# lost african grey parrot



## dawn1974 (Apr 13, 2011)

my african grey flew away on the 16th march,in the beswick area of manchester,we are so worried about him as we have hade him 11yrs,so hes part of my family,it has devastated us all,please if anybody knows any infomation please get intouch.thankyou.......tel 07980138731....or [email protected]


----------



## BeagleOesx (Oct 9, 2009)

Sorry to read this, hope you get some news on him soon.


----------



## Tigerneko (Jan 2, 2009)

Really hope you can find him 

Have you contacted local RSPCA, vets, police, even other dog/animal rescues as they often take in other animals or can put you in contact with someone else who does.

Also try local bird sanctuaries as someone might take a found bird there, not knowing what to do.

Is he ringed? If so, make sure anywhere you have reported him to have taken note of his ring data, if you know it... I must admit I don't know any of my birds ring numbers.

Also make posters and put them up in vets, pet shops, cafes, bus stops, corner shops.... If someone has got him, you need to make him too hot to handle 

Scroll through local freeads for African grey parrots for sale as someone may find him and sell him on.

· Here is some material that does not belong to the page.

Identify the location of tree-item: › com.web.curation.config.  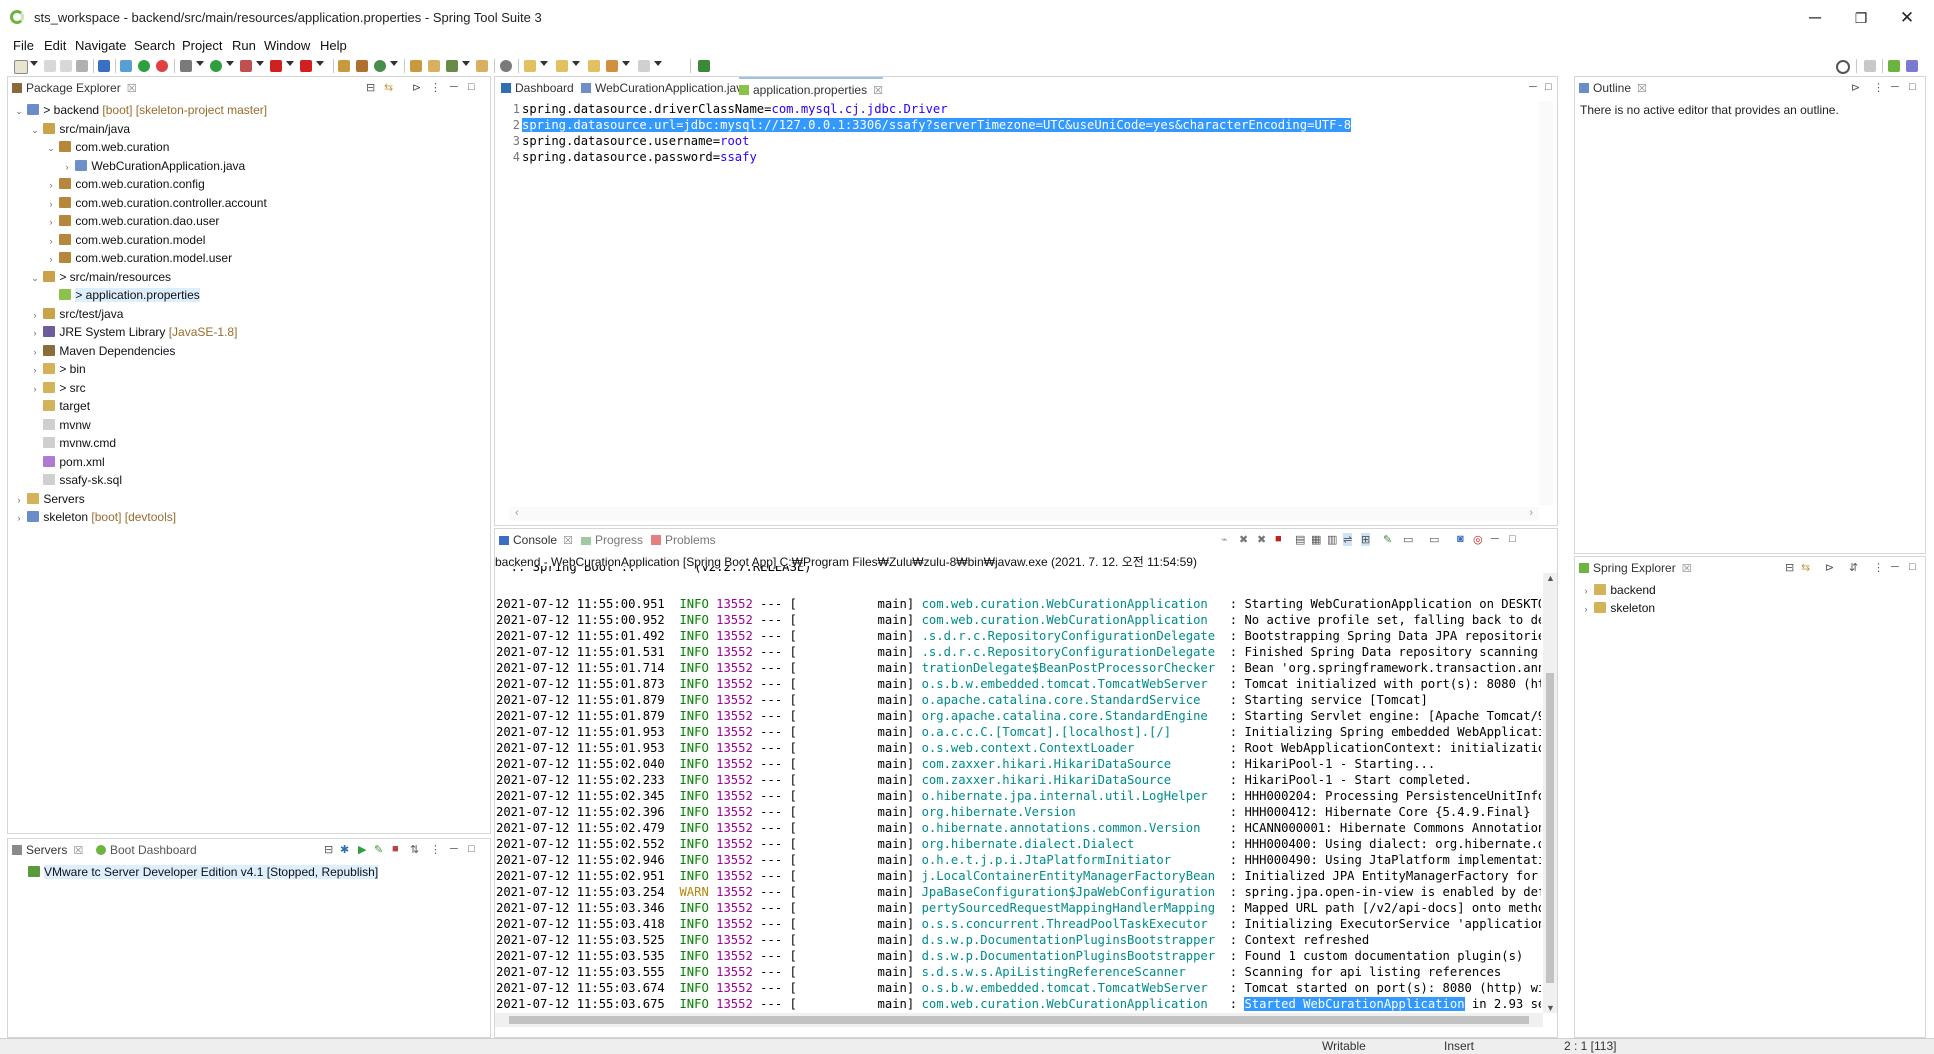
(126, 184).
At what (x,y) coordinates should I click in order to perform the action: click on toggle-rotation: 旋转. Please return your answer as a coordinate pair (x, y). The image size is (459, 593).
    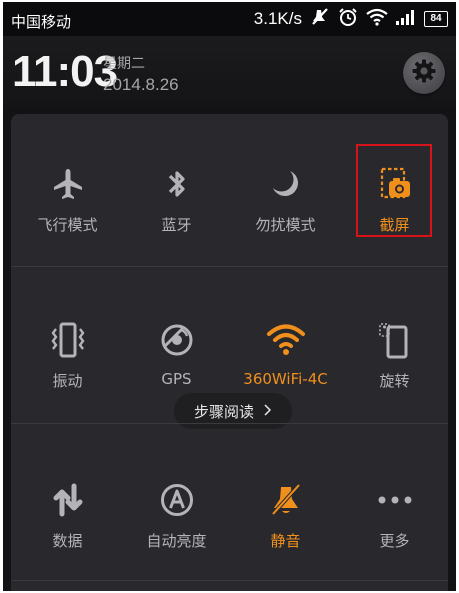
    Looking at the image, I should click on (394, 337).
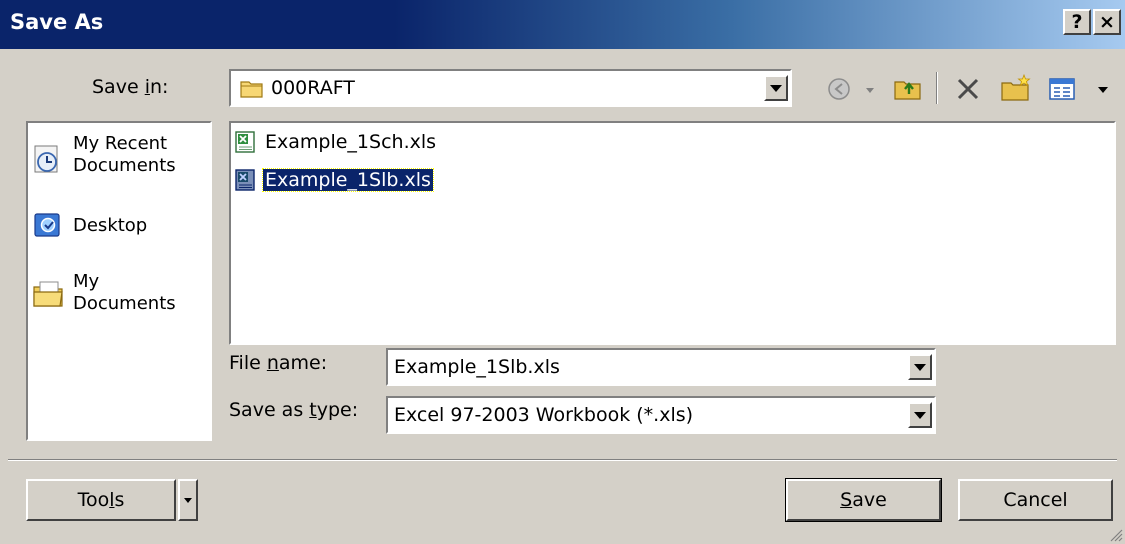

Making a Facebook group can also help you spread the word, if you need any help with this then I am happy to help... I live in Lancashire so can help you with contacts if you want 

Hope to see him home soon xx

I am currently at the other end of this spectrum having recently found a parrot, it's not an African grey though unfortunately.


----------



## gingeroon (Jan 27, 2009)

hope u find him from one parrot lover to another


----------



## dawn1974 (Apr 13, 2011)

hi now i am on the other end of it,iv took aparrot in til i can locate its owner,while searching for my lost baby,im letting everyone know that iv found 1,its complicated searching both,iv had alot of calls about the one iv found,but still no owner but il keep on untill i find them,just hope someone is doing the same with mine x


----------



## dawn1974 (Apr 13, 2011)

hi iv also took aparrot thats been found so im in the process of searching for mine while trying to trace the owner of the one iv took in,iv had loads of calls but still no owner,but i will keep trying and i hope someone is doing the same for my baby


----------